I didn’t vote for Trump. I consider myself a liberal with a small “l.” I believe in the value of basic humanity, diversity, and the freedom of religion enshrined in the constitution.
Donald Trump was a candidate who seemed to respect none of those values, and the idea of him ascending to the Oval Office filled me with dread. That’s why I was relieved on Election Day to see that most of the polls gave him a tiny chance of winning.
But like everyone else, I watched on election night as the seemingly impossible happened: Trump became the 45th man elected to the Presidency. So what happened?
To put it bluntly, we were too smug.
American Liberalism has, for the last eight years especially, dominated the landscape of popular culture. It’s long been an article of faith among conservative partisans that liberal bias pervades everything from Hollywood to the evening news.

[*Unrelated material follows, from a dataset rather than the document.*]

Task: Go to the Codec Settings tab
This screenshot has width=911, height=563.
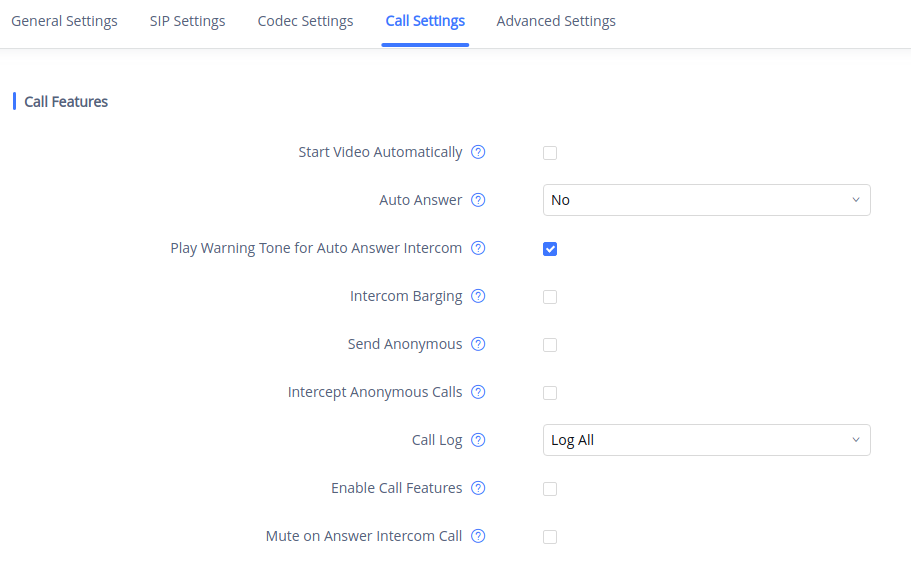Action: 305,21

They argue that the liberal establishment has worked to stamp out any expression of alternative viewpoints.
And as painful as it might be, it’s time to emphatically recognize that there is some truth to that argument.
As someone who agrees with the slant you hear expressed among most mainstream media outlets, even I can admit that the American Left probably does as much to police free speech as to defend it. You see it in the “safe spaces” on college campuses, where real discussion is stifled in the name of sensitivity.

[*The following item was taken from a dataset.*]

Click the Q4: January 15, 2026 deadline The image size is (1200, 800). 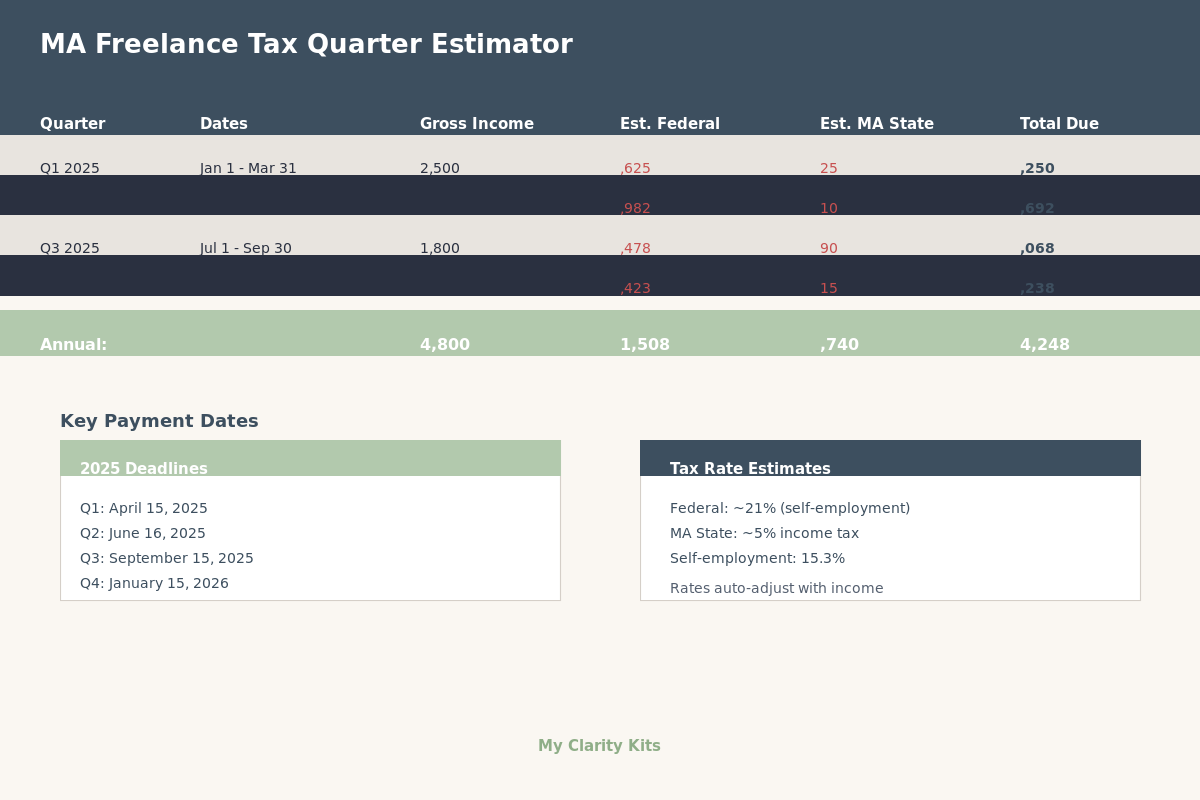154,583
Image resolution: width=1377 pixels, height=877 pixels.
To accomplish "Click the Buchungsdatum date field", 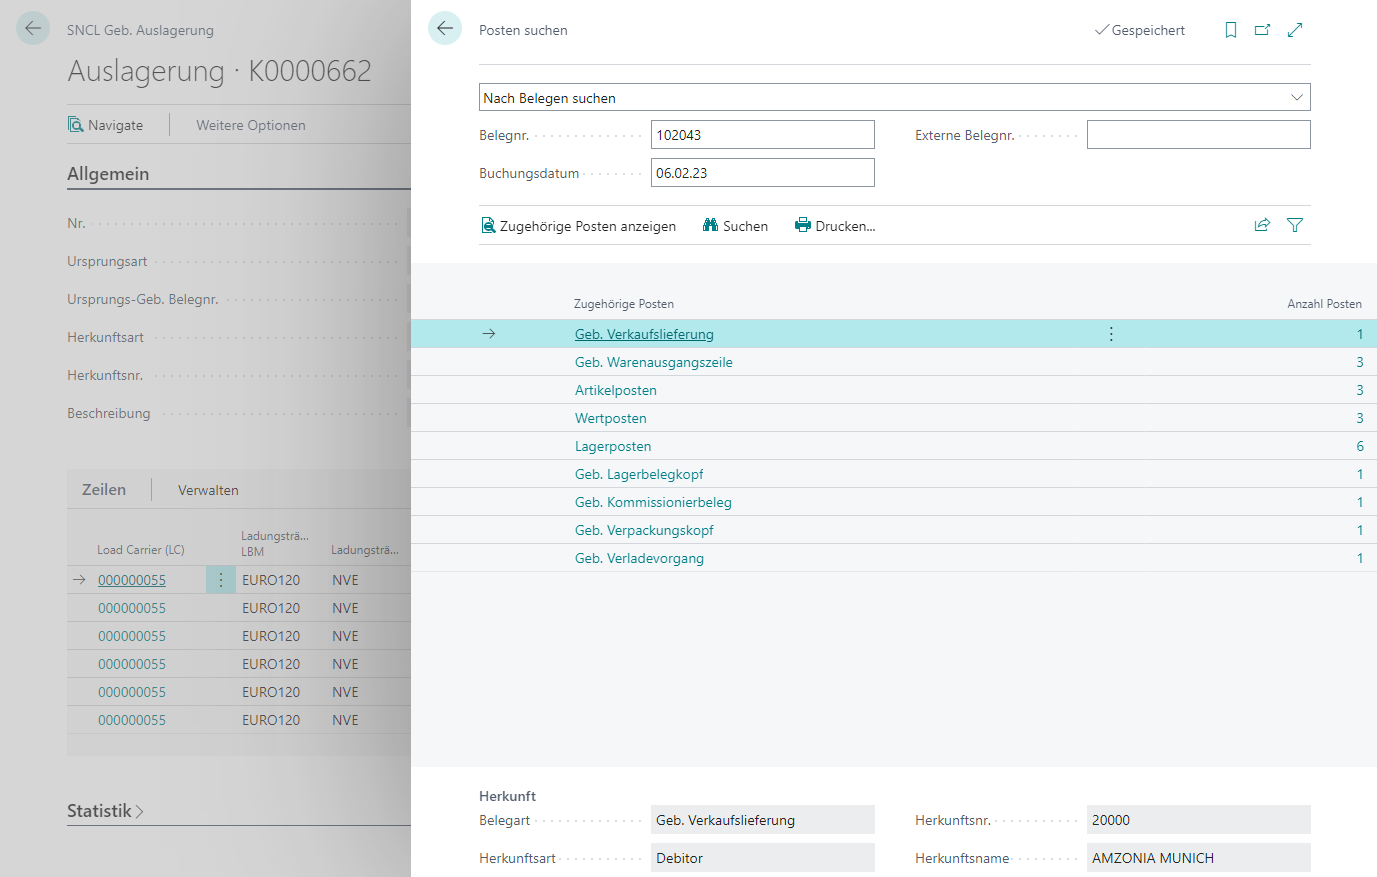I will click(762, 173).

There are ideas that are so hateful and destructive to a free and equal society that they should be challenged wherever they appear: things like racism, misogyny, and nativism. Trump, in the minds of many, said things on the campaign trail that ticked all those boxes. And as a result, it became easy (and far too tempting) to dismiss his supporters as representing the death rattle of a time in America when these ideas were mainstream. And it was a vision of America we were glad to see buried with them under another four years of the status quo.
Even in her attempt to plead for some empathy for Trump voters, Hillary Clinton called half of them “deplorables” and many of us on her side nodded our heads and smirked to hear our own views of them expressed so candidly. Meanwhile, there was no media backlash to a presidential candidate calling a quarter of the country “irredeemable” (except, of course, on Breitbart).
That’s why the possibility of Trump’s election wasn’t reflected in the polls. So many who wanted to vote for him were afraid that expressing that preference publically would get them called racists and misogynists. And it would have. The media implicitly or explicitly agreed that Trump voters were “deplorable.”
These people weren’t voting for Trump because they were racists. Sure, some undoubtedly were. But most just wanted the Democratic Establishment to stop sacrificing them on the altar of globalism while dismissing their cries of protest as xenophobia. The unemployed autoworker in Michigan was tired of hearing college kids tell him how he needed to check his white privilege, when he rightfully felt like he wasn’t benefiting much from it.
There’s a deep and pervasive smugness in American Liberalism. There’s a sense that you either agree with us or you’re wrong. The people who elected Trump felt unheard because the Liberal Establishment media chose not to give them a chance to be heard. In response, they threw a brick through a window.
We liberals have to be willing to listen to these people again, or it won’t be the last time this happens.